Exercise requirements:
- 1) From the piece on the Bossier City parking garage, quote the passage that begins with the words "At a figure" and ends after the words "inherent validity problems.".
- 2) Write what comes next in the opinion piece on the Bossier City parking garage, picking up after its last sentence.

Text excerpt:
+--

It snowed this spring in Bossier City when its officials addressed the $21 million the city shelled out for a parking garage that could have been paid by the developer of the Louisiana Boardwalk. Good for the developer who is going into receivership as the garage cost would have made the project even less financially feasible for it; bad for the Bossier City taxpayer because what was obvious to everybody except the financial half-wits in elected city office, that the money could have been used in a more productive way on behalf of the citizenry, was worse than thought.
Still, not being the sharpest tools in the shed on these matters, even after making the people pay the wages of their policy sins exemplified through the city’s budget collapse of two years past, Bossier City policy-makers don’t seem to realize their continued defense of this and other poor decisions aren’t convincing to observers who actually can run two brain cells together. Their latest attempt comes through an assertion that, by 2015, the property will have “paid off” the costs associated with it.
At a figure quoted at $43.5 million, roughly half of that figure represented legitimate expenses appropriate for government to pay, such as infrastructure. It also managed to get the bankrupt owner to pay for some as well as the Red River Waterway Commission (which gets its money also from taxpayers). But the simplistic method it uses to claim a payback fools nobody who has any financial sense.
Essentially, it takes city revenues that can be associated with the property, divides it into total city cost, and, presto, that’s the amount of time it takes for payback. That is, a method which introductory finance students are taught to reject because of its inherent validity problems.
First, sales tax figures assume every cent of business at the location was created new and whole. In fact, some portion of it was extracted from existing Bossier businesses. How much beggaring occurred the city could tell us by a comparison of sales figures and a little statistical modeling, but even if they had the expertise to do it, don’t expect it as it ruins the narrative being pushed. Related to this, the property tax figure is unadjusted; for its contribution to be accurate, the previous amount being collected must be subtracted.
Second, the additional costs imposed by the property are not figured in. There are garage and street maintenance costs, extra public safety expenses (that is, back when the city could afford it), and the like. These alone probably substantially surpass the $131,000 property tax collected annually.

+--

Input data:
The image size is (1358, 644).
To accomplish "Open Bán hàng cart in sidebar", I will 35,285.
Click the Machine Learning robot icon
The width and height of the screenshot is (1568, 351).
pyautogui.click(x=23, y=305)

+--

List of answers:
- 1)
At a figure quoted at $43.5 million, roughly half of that figure represented legitimate expenses appropriate for government to pay, such as infrastructure. It also managed to get the bankrupt owner to pay for some as well as the Red River Waterway Commission (which gets its money also from taxpayers). But the simplistic method it uses to claim a payback fools nobody who has any financial sense.
Essentially, it takes city revenues that can be associated with the property, divides it into total city cost, and, presto, that’s the amount of time it takes for payback. That is, a method which introductory finance students are taught to reject because of its inherent validity problems.

- 2)
Third and most troubling, this incorrectly apportions use of sales and property tax dollars. Business revenues (for example, utilities provision) aside, over half of the city’s revenues come from these sources for a reason: because these taxes collect for expenses not just of those at the location the business activity exists, but also to pay for a number of other city activities that have little or no direct revenue sources. Of every tax dollar taken from a business’ activity, only a small portion of it goes to expenses by the city solely on behalf of that business, either directly or indirectly. Much of it goes to fund other city functions that have nothing to do with business activity at that place, such as administration, parks, social services, etc. So, arguing that all taxes collected at a place of business go to “paying off” any startup costs incurred by the city for that concern shows absolute ignorance about government finance.
The truth of the matter is, as I have demonstrated previously, using valid figures it likely will be decades, if ever, that any payback to the city occurs (and this does not even include opportunity costs such as forgone interest that could have been earned on the money or reduced interest costs with less need to borrow for other things). But what can you do when, days before its foreclosure sale that could be avoided by definition if the property actually could turn a profit, the Old Faithful of Nonsense, Bossier City Council Pres. David Jones, erupts again by declaring, “the Boardwalk is a viable, profitable property.”
Not according to the Wall Street Journal, which wrote about it, “Busted real-estate developments, of course, dot the landscape in postrecession America. What makes Louisiana Boardwalk unusual, though, is the heavy amount of public financing that went to support the project and the vulnerability the city is now facing.” So the joke’s not so much on Bossier City’s dullards in office because they believe their own tripe, but on us because we keep reelecting cretins who act on this belief with our money.